News / Africa

African Economies Should Emphasize Production

An employee of the Swiss monitoring company SGS registers a tree trunk near Buchanan, Liberia, 26 Feb 2010
An employee of the Swiss monitoring company SGS registers a tree trunk near Buchanan, Liberia, 26 Feb 2010

A new report says Africa should break with the past in moving from trade in commodities, to trade which enhances its productive capacity.  The United Nations Conference on Trade and Development, UNCTAD, has just issued its Economic Development in Africa Report 2010.

The report notes trade between Africa and non-African developing countries is growing, especially with the emerging economic powerhouses China, India and Brazil.  

It says Africa should seize the opportunity of trading with large developing countries to diversify production, acquire technology and develop regional markets.  

The study warns so far, trade and investment flows with the south are reinforcing a long-standing trend, which is not very helpful to Africa.  It says African countries mainly export farm produce, minerals, ores and crude oil and import mostly manufactured goods.

The secretary-general for the U.N. Conference on Trade and Development, Supachai Panitchpakdi, says non-African developing countries should help Africa by moving away from concentrating on its minerals and energy industry.  

"In order to help Africa, and we would like to see South-South Cooperation being more than a guise towards exploitation of natural resources of Africa.  The scope should be broadened to cover more than just extraction.  We think that from the side of non-African partners countries, they should be trying to enlarge the scope of their coverage of countries in Africa to include other countries that are less well endowed with natural resources as well,  said Supachai Panitchpakdi.

The report finds Africa's total merchandise trade with non-African developing countries increased from $34 billion in 1995 to $283 billion in 2008.

It says China is Africa's most important trading partner.  The report says Africa's total merchandise trade with China increased from $25 billion in 2004 to $93 billion in 2008.  

During the same period, it notes Africa's trade with India increased from $9 billion to $31 billion, and it increased from $8 billion to $23 billion with Brazil.

The report finds China is becoming the most significant bilateral source of support to Africa in the infrastructure and production sectors.  It says financial commitments in sub-Saharan Africa soared to $4.5 billion in 2007.

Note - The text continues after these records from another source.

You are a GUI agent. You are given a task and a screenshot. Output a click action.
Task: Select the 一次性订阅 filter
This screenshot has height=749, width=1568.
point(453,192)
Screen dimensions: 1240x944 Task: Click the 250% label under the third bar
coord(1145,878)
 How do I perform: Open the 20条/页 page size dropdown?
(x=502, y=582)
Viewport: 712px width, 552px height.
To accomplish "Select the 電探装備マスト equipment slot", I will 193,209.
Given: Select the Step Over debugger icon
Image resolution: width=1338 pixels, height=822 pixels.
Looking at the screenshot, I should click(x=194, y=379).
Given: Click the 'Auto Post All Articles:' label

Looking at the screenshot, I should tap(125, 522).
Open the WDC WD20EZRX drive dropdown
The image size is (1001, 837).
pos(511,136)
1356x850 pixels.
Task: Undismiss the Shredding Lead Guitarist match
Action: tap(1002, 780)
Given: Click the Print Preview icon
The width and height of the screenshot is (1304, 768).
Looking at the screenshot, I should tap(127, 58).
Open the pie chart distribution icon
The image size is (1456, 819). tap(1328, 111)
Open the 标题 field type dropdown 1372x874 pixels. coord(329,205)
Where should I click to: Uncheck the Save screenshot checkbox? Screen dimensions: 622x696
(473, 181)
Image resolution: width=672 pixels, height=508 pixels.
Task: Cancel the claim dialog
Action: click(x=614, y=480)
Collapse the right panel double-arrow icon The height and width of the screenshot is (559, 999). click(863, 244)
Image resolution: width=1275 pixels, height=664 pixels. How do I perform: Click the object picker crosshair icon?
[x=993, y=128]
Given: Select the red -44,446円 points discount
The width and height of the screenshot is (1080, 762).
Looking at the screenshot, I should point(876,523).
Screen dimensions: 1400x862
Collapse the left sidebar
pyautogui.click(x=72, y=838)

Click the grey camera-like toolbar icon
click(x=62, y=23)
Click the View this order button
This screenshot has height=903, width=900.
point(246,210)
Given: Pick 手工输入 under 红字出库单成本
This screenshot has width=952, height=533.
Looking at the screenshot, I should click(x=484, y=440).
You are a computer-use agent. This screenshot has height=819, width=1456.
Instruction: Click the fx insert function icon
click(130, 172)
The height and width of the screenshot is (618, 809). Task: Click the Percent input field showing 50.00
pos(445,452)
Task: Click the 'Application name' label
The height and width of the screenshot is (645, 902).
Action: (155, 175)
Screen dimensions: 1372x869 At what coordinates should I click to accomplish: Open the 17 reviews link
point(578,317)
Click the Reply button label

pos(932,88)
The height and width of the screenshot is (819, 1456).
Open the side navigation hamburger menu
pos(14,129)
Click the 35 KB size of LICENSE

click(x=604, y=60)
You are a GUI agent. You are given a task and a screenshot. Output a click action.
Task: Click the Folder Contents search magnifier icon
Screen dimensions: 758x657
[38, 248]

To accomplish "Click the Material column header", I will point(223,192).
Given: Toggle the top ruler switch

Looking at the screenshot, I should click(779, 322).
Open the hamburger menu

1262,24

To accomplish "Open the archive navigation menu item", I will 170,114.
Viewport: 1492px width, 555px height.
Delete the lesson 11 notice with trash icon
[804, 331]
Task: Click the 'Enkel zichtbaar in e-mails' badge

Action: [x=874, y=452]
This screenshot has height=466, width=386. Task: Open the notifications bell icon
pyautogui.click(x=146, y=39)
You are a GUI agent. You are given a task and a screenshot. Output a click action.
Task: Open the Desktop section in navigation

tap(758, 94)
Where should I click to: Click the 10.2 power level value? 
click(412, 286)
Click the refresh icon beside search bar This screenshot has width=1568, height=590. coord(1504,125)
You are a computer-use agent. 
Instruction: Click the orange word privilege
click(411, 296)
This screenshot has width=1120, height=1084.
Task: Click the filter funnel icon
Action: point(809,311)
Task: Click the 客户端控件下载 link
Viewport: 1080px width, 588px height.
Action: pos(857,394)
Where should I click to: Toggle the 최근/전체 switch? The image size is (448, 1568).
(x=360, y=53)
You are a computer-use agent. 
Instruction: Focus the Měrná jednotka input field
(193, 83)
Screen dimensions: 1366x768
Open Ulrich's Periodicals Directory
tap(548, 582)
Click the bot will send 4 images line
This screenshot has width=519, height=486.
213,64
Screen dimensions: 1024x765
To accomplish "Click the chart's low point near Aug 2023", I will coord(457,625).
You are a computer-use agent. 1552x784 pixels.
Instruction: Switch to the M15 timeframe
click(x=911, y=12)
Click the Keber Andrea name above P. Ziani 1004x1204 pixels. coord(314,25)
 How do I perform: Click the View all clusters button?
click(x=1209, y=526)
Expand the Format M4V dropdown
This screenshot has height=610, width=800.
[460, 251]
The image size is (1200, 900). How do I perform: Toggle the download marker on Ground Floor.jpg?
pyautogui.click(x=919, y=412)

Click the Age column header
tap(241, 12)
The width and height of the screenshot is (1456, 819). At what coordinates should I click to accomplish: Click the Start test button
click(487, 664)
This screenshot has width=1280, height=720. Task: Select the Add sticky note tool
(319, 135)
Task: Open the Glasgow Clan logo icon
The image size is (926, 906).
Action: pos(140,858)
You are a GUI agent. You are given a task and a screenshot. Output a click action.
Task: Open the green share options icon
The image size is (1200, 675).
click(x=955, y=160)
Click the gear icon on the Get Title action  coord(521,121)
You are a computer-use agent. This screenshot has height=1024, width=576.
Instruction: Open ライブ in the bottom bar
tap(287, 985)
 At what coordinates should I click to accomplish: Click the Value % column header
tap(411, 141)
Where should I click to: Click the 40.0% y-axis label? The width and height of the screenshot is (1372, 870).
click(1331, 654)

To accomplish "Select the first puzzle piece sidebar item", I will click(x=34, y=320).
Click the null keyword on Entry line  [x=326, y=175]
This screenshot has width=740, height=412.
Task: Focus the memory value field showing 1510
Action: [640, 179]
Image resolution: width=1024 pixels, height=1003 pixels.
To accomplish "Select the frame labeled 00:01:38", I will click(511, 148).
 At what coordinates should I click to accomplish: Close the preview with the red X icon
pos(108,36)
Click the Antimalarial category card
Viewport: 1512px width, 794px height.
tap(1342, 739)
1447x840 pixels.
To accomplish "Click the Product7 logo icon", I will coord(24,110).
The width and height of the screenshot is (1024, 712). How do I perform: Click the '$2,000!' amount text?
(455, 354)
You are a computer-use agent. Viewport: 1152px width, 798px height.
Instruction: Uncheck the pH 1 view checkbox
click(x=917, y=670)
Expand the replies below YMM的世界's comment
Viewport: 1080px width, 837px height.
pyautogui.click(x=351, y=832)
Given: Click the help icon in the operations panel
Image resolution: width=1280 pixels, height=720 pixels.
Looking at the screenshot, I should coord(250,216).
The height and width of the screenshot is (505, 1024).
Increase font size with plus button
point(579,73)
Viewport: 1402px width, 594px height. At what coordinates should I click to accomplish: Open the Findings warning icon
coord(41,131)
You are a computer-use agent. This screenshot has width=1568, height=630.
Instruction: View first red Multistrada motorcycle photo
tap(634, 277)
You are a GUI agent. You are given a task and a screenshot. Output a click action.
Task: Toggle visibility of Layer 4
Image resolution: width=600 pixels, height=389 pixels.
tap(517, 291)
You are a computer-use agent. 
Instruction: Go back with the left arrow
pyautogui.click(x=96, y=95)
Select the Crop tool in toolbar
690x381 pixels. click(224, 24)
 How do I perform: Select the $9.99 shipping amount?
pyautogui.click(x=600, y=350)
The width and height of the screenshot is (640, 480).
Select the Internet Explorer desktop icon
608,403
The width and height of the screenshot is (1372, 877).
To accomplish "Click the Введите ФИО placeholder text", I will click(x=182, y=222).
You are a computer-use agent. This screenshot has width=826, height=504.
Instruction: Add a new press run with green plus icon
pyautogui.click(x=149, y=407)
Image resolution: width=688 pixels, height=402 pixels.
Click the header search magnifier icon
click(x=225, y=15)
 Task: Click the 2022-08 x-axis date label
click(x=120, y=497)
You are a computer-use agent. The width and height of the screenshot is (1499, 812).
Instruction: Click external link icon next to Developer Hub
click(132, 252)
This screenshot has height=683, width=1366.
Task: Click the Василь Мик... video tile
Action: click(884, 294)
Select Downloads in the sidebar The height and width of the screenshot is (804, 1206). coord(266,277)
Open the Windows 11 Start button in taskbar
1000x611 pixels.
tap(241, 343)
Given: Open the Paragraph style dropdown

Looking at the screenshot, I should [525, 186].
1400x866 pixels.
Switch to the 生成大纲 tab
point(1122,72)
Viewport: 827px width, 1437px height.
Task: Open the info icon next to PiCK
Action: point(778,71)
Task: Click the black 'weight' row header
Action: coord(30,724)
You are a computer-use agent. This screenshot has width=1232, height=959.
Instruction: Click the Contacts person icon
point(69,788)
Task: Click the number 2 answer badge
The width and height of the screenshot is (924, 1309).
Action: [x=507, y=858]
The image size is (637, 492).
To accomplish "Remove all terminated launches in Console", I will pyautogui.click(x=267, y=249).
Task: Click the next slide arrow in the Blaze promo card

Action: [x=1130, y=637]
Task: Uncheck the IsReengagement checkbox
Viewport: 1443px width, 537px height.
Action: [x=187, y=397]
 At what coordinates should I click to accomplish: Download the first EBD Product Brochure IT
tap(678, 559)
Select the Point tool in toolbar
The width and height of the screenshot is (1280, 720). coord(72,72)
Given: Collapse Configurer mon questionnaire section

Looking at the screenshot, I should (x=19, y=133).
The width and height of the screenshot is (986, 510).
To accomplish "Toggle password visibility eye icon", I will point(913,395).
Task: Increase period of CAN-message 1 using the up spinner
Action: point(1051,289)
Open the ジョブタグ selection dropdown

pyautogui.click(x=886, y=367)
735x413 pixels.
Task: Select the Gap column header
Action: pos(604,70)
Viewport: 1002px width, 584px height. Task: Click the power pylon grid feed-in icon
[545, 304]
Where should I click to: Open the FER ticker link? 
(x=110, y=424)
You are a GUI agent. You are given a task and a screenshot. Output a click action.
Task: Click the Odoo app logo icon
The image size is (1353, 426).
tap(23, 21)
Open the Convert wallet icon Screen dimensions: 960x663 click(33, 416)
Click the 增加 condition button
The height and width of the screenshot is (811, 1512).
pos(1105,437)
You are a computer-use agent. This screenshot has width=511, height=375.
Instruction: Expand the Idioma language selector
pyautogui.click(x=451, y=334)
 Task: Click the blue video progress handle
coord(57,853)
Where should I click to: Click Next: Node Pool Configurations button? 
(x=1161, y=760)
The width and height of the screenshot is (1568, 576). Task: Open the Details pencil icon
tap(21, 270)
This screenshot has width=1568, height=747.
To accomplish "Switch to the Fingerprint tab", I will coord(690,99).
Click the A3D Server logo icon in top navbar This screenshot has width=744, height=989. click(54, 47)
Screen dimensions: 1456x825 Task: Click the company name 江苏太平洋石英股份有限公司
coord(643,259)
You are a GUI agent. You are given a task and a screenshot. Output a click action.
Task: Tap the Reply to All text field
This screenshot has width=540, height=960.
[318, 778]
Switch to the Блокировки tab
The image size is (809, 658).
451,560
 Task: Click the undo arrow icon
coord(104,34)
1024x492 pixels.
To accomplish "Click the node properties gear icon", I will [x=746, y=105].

Senior UNCTAD economist Charles Gore says South-South trade and investment relations are mainly oriented towards intensifying Africa's dependence on commodities.

"There is a great potential, an opportunity for these relations to promote transformational growth in Africa.  Growth based on structural change… Africa needs certain ingredients of things like infrastructure, skills technology to move beyond commodity dependence and establish local manufacturing industries," he said.   

The U.N. conference emphasizes the need to ensure gains are better distributed across countries.  It notes in 2008, the five largest African exporters to developing countries accounted for 68 percent of the region's total exports.  And, the report says the top five African countries accounted for 57 percent of the region's imports from other developing countries.

The U.N. economists note continuing growth of large developing countries is occurring at the same time advanced economies are facing weaker growth.  As a consequence, they say Africa's relationships to other developing regions can be expected to grow in importance.